┏━━

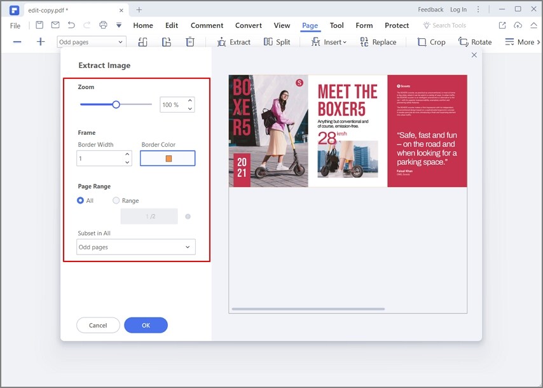
Task: Click the OK button
Action: 146,325
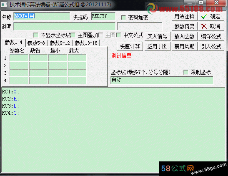Toggle the 限制坐标 checkbox
The image size is (228, 176).
coord(186,72)

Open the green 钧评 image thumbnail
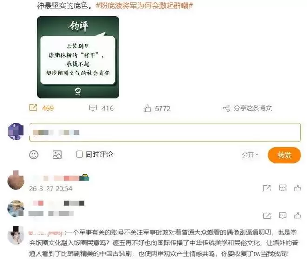click(78, 57)
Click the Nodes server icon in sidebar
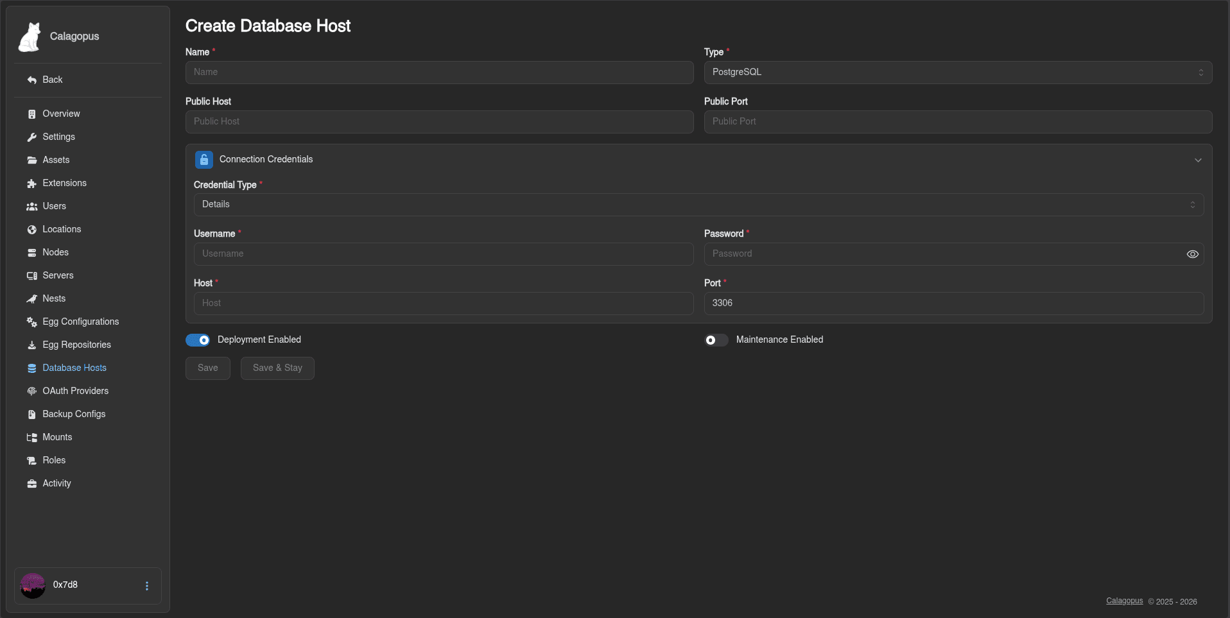The image size is (1230, 618). click(31, 253)
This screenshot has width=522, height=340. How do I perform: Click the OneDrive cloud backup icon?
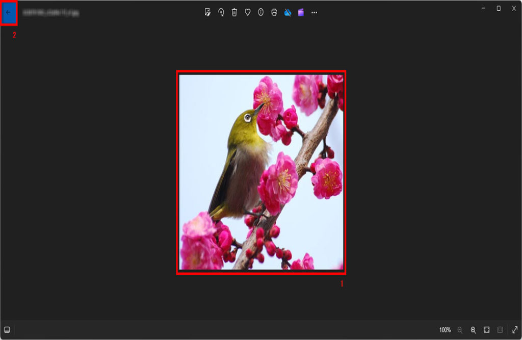click(x=288, y=12)
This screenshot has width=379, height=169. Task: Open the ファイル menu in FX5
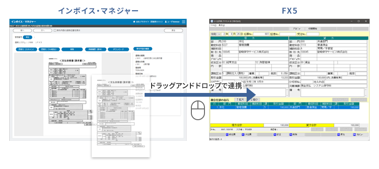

┗━━

What to do:
Restate exactly the lines that start at the "Open the green 钧评 image thumbnail" line and end with the last line of the material above, leaving out the pictures.

Answer space:
Open the green 钧评 image thumbnail
click(78, 57)
Click the Nodes server icon in sidebar
The image size is (1230, 618). click(31, 253)
This screenshot has width=522, height=340. How do I perform: Click the OneDrive cloud backup icon?
click(x=288, y=12)
This screenshot has width=379, height=169. Task: Open the ファイル menu in FX5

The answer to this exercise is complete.